Abstract
Background
Virtual surgical planning (VSP), intraoperative cutting guides and stereolithographic models, provides the head and neck reconstructive surgeon with powerful tools for complex reconstruction planning. Despite its use in fibular osteocutaneous reconstruction, application to the scapular tip has not been as widely reported.
Methods
From 2013 to 2014, four cases of either mandibular or maxillary reconstruction were completed with the scapular tip osseous free flap. All four cases underwent preoperative VSP with patient‐specific guide design.
Results
Patient‐specific guides were generated for scapular tip harvest. Guide placement was improved using a stabilizing flange and bracket design. With minimal disruption of the overlying periosteum a wedge osteotomy was successfully implemented in one case.
Conclusions
Unlike the fibula and iliac crest donor sites, the scapular tip has overlying muscle attachments that make intraoperative osteotomies challenging. Attention to key aspects of scapular anatomy, including the fibrous tip and extensive overlying muscle, permits effective guide design.
Level of evidence
4
Keywords: Scapula, VSP, virtual, surgical, planning, guide
INTRODUCTION
Management of extensive head and neck defects that include both bone and soft tissue is a challenging reconstructive problem. Successful reconstruction aims to achieve restoration of both function as well as a normal appearance. The development of microvascular techniques, using osseous free‐tissue transfer, can provide these functional and aesthetic outcomes.
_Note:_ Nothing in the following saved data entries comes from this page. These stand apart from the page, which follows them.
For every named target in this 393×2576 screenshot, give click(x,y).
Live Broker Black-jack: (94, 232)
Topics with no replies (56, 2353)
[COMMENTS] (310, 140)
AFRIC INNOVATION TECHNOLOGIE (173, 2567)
The harvest techniques of anatomic sites that contain adequate bone stock have evolved since the first report of mandibular reconstruction.1 Historically, the iliac crest was first used for mandibular reconstruction; however, the introduction of the fibular free flap resulted in this osseous flap being adopted as the primary donor site for mandibular reconstruction due to excellent bone quantity and vascular reliability. The two donor sites provide excellent bone stock, but they have limitations with regard to the quantity and quality of cutaneous tissue available for reconstruction. The iliac crest skin paddle has an inconsistent perforator and therefore less reliable skin perfusion. Additionally, the iliac crest has been associated with significant donor site morbidity.2 While the fibula free flap reliably includes one or two excellent cutaneous perforators, they course through the septum, which is fixed along the lateral surface of the bone and restricts the rotation of the skin paddle. In addition, the fibula is limited in terms of the ability to harvest a larger soft tissue component. An alternative source for small segments of bone is the osteocutaneous radial forearm free flap (OCRFFF).3 Here a partial‐thickness portion of the radius is transferred with the forearm skin. This has been effective for maxillary reconstruction and short segments of the mandible, but carries the risk of soft‐tissue donor site morbidity and the potential for debilitating radius fractures.4 In addition, the volume of bone available with the OCRFFF is limited, although a double barrel technique has recently been reported.5
In order to address these issues, many reconstructive surgeons turn to the subscapular system for reconstructive alternatives. The scapular donor site is an excellent alternative when faced with complex defects requiring both bone and significant soft tissue requirements. It has many benefits, including limited donor site morbidity, large donor‐vessel diameter, and the ability to reconstruct defects that require both intraoral and external skin. The subscapular system can be designed to include multiple independent skin paddles with or without muscle, bone, and rib. This flexibility is unmatched by other donor sites. In addition, the scapular donor site has distinct benefits when reconstructing elderly patients because they can mobilize more quickly6 and the subscapular system is associated with less atherosclerotic disease when compared to peripheral extremity donor sites.7
Despite its versatility, the scapula remains under‐utilized for several reasons. Simultaneous harvest and ablation are not feasible, an unfamiliarity with the anatomy and a relatively short pedicle using the traditional harvest technique. There is also an under‐appreciation for the available bone. A comparative anatomical study, specifically addressing available bone stock as a criteria for dental implantability, demonstrated that the scapula had an average cross‐sectional area comparable to the iliac crest and could support implants in nearly 80% of the cadavers studied.8 This has been supported by clinical reports.9 The issue of pedicle length has been addressed with the technical modification which elongates the pedicle by using the angular branch off the thoracodorsal artery.10 This allows harvest of bone from the scapular tip and a significant length of lateral border.11, 12, 13 Finally, for novice surgeons, reconstructive design and execution can be challenging and time consuming due to unfamiliarity with the subscapular system.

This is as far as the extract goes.